Superhéroïnes et sorcières : même combat

Superhéroïnes[1] [avis lecture] de l’autrice serbe Barbi Marković – traduit de l’allemand (Superheldinnen, 2016) par Catherine Lemieux et paru en août 2019 chez Triptyque – raconte l’histoire de Mascha, Direktorka et la narratrice. En tant que femmes immigrantes, elles connaissent bien la « vie sous son plus mauvais jour » (p. 23), le rejet de la société. C’est pourquoi, entre autres, elles utilisent leurs pouvoirs afin d’aider les malheureux. Leurs habiletés font non seulement d’elles des superhéroïnes, comme l’indique le titre de l’ouvrage, mais aussi des sorcières[2].
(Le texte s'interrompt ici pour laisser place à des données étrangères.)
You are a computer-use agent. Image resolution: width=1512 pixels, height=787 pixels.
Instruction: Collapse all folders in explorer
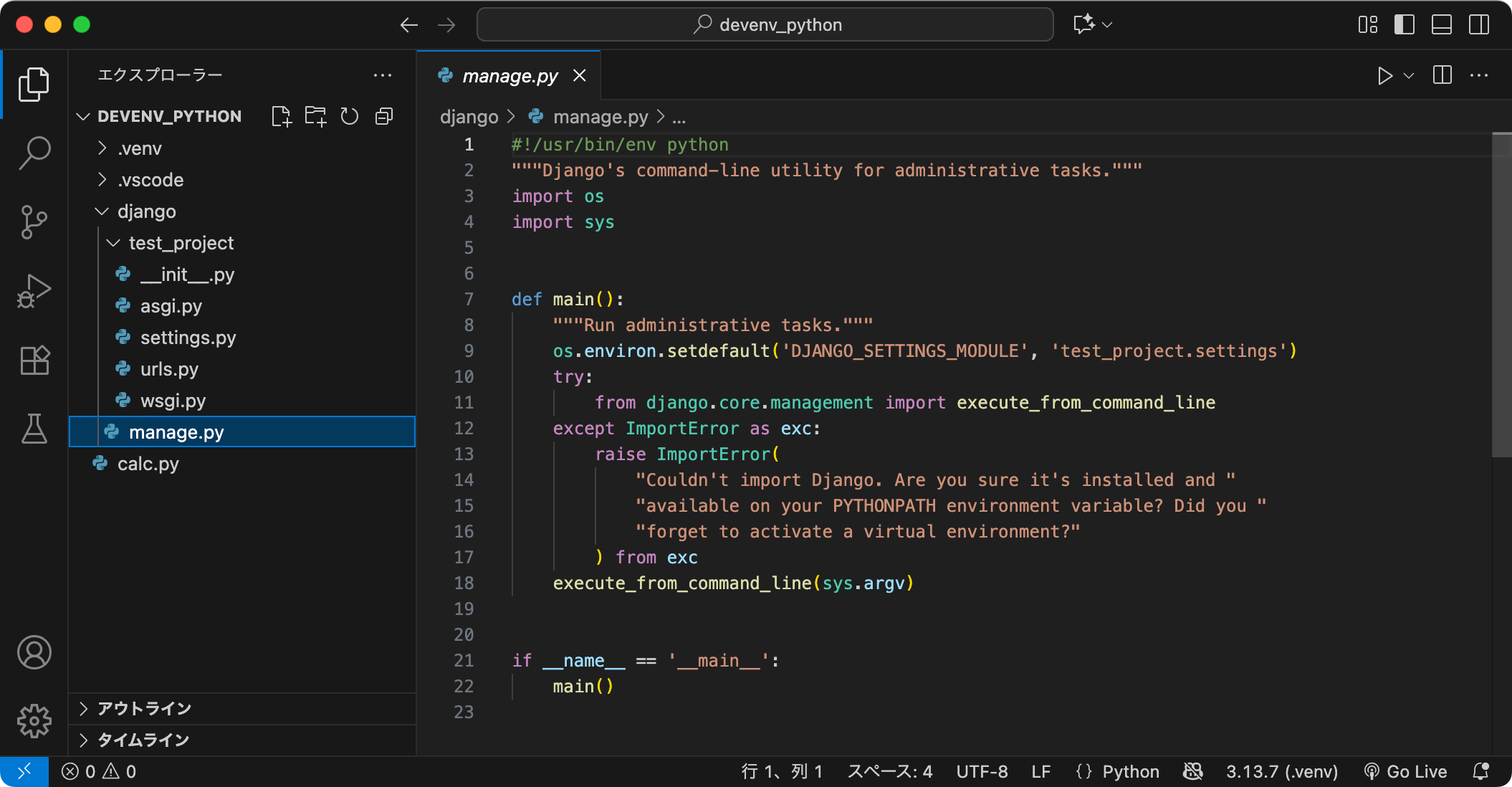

La sorcière, étrange et étrangère

Les pouvoirs étranges des protagonistes s’apparentent avant tout à la sorcellerie et c’est d’ailleurs ainsi qu’elles les appellent. Elles peuvent soit :

  • « foudroyer » quelqu’un, ce qui consiste à donner un coup de pouce cosmique à une personne ciblée (p. ex., en transformant une enfant malade en talentueuse chanteuse);
  • procéder à une « extermination », ce qui implique d’effacer un individu comme s’il n’avait jamais existé pour qu’il puisse réapparaître dans un endroit meilleur.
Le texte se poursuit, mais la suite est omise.